[EXERCISE DESCRIPTION]: Reproduce every item below word for word, keeping each line in its original order.
--------------------------------
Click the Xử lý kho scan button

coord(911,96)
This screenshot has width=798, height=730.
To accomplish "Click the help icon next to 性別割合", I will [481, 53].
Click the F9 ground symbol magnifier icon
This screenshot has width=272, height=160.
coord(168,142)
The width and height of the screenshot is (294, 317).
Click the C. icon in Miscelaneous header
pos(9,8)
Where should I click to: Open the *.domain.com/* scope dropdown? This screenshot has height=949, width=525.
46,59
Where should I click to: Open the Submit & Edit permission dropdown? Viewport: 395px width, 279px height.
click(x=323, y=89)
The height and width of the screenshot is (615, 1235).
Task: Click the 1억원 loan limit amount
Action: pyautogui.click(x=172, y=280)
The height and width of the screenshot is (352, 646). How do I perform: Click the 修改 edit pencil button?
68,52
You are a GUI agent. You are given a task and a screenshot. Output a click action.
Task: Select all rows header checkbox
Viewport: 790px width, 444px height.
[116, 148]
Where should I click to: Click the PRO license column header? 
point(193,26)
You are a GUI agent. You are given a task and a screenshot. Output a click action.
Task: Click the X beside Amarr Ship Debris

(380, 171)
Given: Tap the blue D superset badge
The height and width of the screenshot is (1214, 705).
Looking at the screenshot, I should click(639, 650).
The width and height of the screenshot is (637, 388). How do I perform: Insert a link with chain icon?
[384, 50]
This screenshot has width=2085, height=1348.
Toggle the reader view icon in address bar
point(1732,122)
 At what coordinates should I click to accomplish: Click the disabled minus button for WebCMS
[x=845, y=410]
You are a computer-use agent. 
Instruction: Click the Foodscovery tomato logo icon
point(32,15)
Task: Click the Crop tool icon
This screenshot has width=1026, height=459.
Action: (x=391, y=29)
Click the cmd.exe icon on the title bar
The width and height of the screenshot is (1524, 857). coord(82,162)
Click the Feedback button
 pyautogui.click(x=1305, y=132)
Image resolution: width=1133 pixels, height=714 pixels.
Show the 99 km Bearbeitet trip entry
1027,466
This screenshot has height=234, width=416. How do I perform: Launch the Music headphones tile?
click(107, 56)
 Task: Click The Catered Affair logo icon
--------------------------------
[EXERCISE OUTPUT]:
Click the Xử lý kho scan button

coord(911,96)
This screenshot has width=798, height=730.
To accomplish "Click the help icon next to 性別割合", I will [481, 53].
Click the F9 ground symbol magnifier icon
This screenshot has width=272, height=160.
coord(168,142)
The width and height of the screenshot is (294, 317).
Click the C. icon in Miscelaneous header
pos(9,8)
Where should I click to: Open the *.domain.com/* scope dropdown? This screenshot has height=949, width=525.
46,59
Where should I click to: Open the Submit & Edit permission dropdown? Viewport: 395px width, 279px height.
click(x=323, y=89)
The height and width of the screenshot is (615, 1235).
Task: Click the 1억원 loan limit amount
Action: pyautogui.click(x=172, y=280)
The height and width of the screenshot is (352, 646). How do I perform: Click the 修改 edit pencil button?
68,52
You are a GUI agent. You are given a task and a screenshot. Output a click action.
Task: Select all rows header checkbox
Viewport: 790px width, 444px height.
[116, 148]
Where should I click to: Click the PRO license column header? 
point(193,26)
You are a GUI agent. You are given a task and a screenshot. Output a click action.
Task: Click the X beside Amarr Ship Debris

(380, 171)
Given: Tap the blue D superset badge
The height and width of the screenshot is (1214, 705).
Looking at the screenshot, I should click(639, 650).
The width and height of the screenshot is (637, 388). How do I perform: Insert a link with chain icon?
[384, 50]
This screenshot has width=2085, height=1348.
Toggle the reader view icon in address bar
point(1732,122)
 At what coordinates should I click to accomplish: Click the disabled minus button for WebCMS
[x=845, y=410]
You are a computer-use agent. 
Instruction: Click the Foodscovery tomato logo icon
point(32,15)
Task: Click the Crop tool icon
This screenshot has width=1026, height=459.
Action: (x=391, y=29)
Click the cmd.exe icon on the title bar
The width and height of the screenshot is (1524, 857). coord(82,162)
Click the Feedback button
 pyautogui.click(x=1305, y=132)
Image resolution: width=1133 pixels, height=714 pixels.
Show the 99 km Bearbeitet trip entry
1027,466
This screenshot has height=234, width=416. How do I perform: Launch the Music headphones tile?
click(107, 56)
 Task: Click The Catered Affair logo icon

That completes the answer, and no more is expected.